Stored records
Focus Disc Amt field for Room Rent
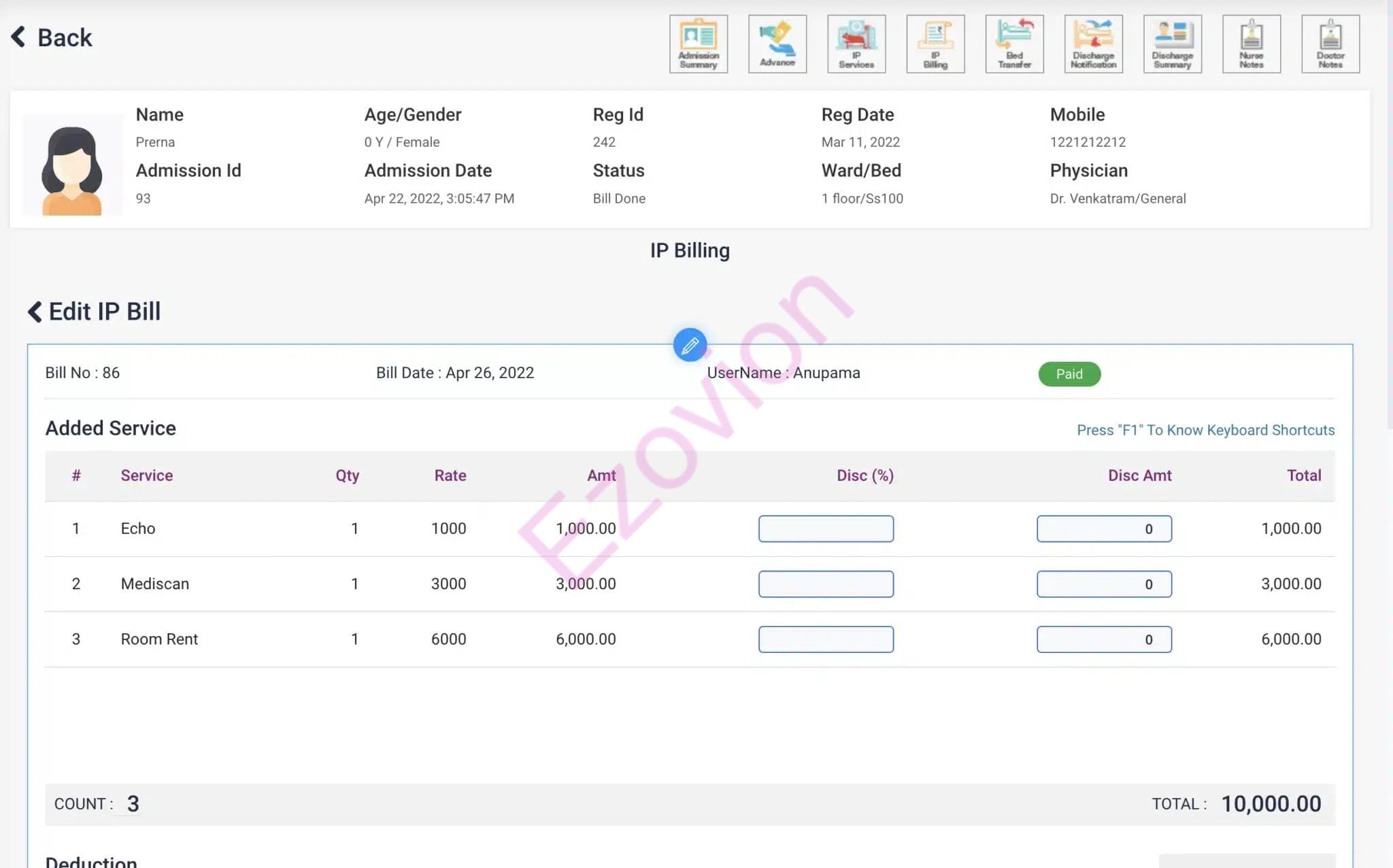coord(1103,639)
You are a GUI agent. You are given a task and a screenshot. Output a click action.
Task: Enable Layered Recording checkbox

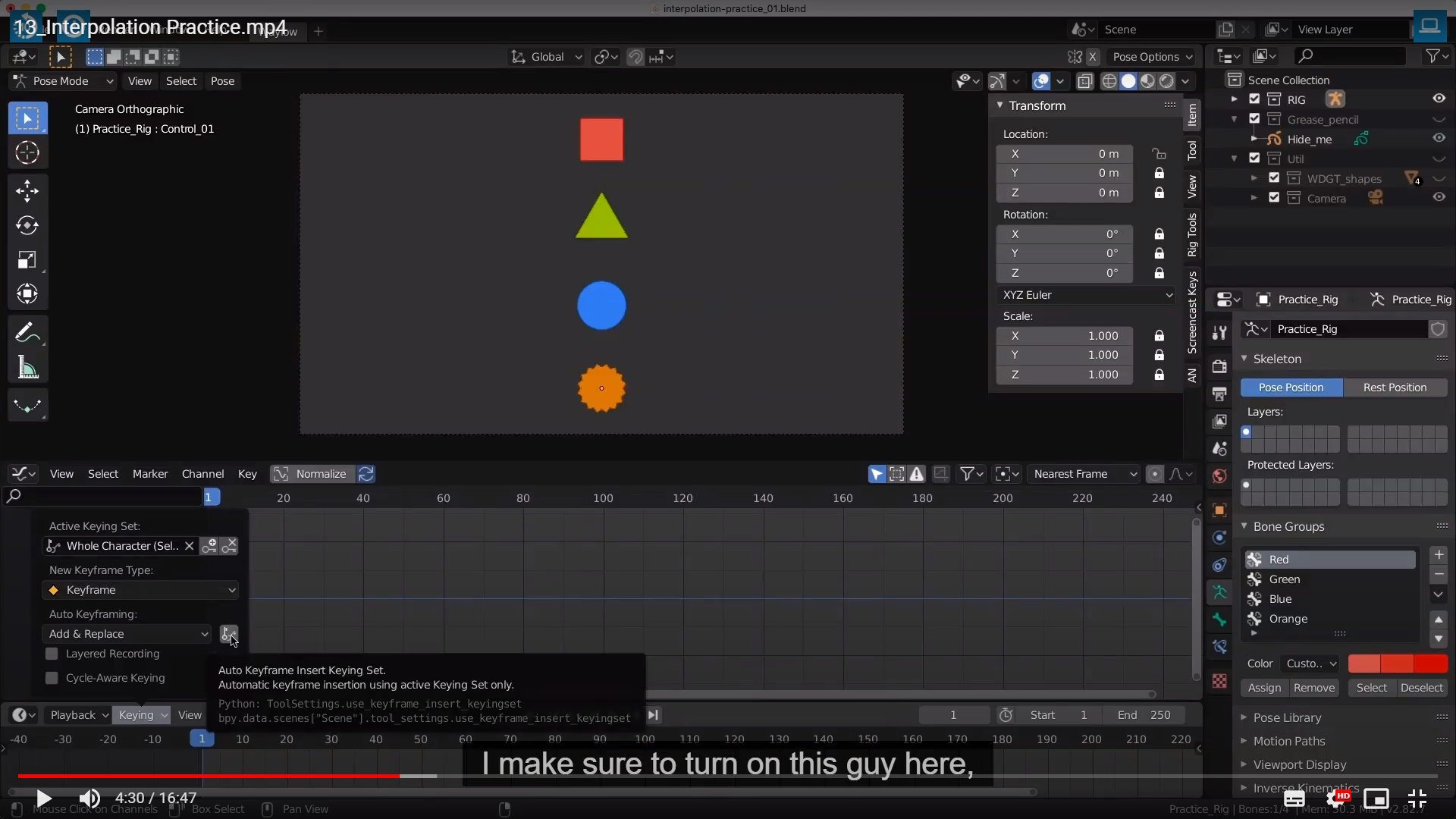coord(52,654)
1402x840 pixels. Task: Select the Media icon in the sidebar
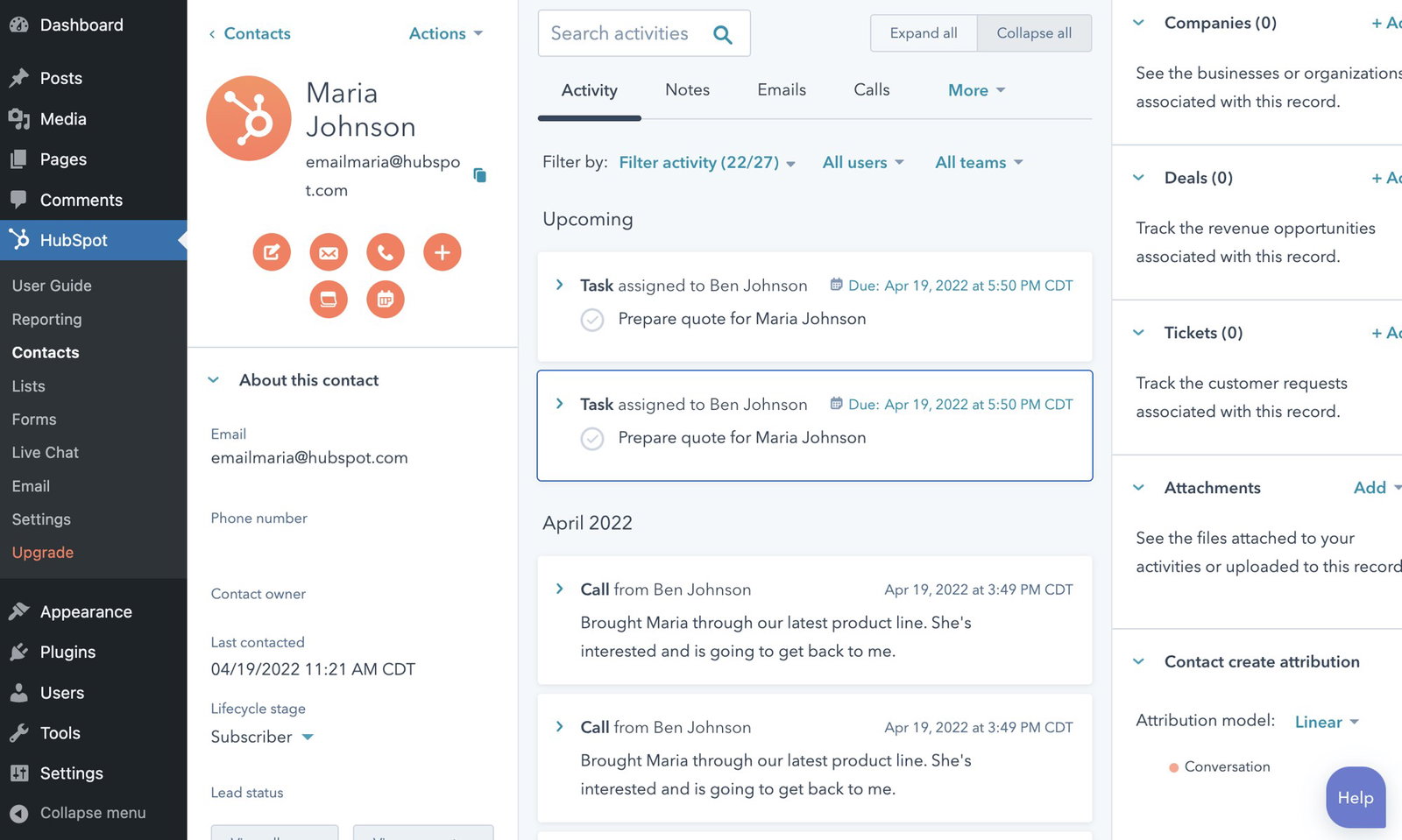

**Assignment**
Pictures stay out. Return exactly the lines from the one with "You are a GUI" through the last line of the data.

**The answer**
You are a GUI agent. You are given a task and a screenshot. Output a click action.
Task: Enable Layered Recording checkbox

coord(52,654)
1402x840 pixels. Task: Select the Media icon in the sidebar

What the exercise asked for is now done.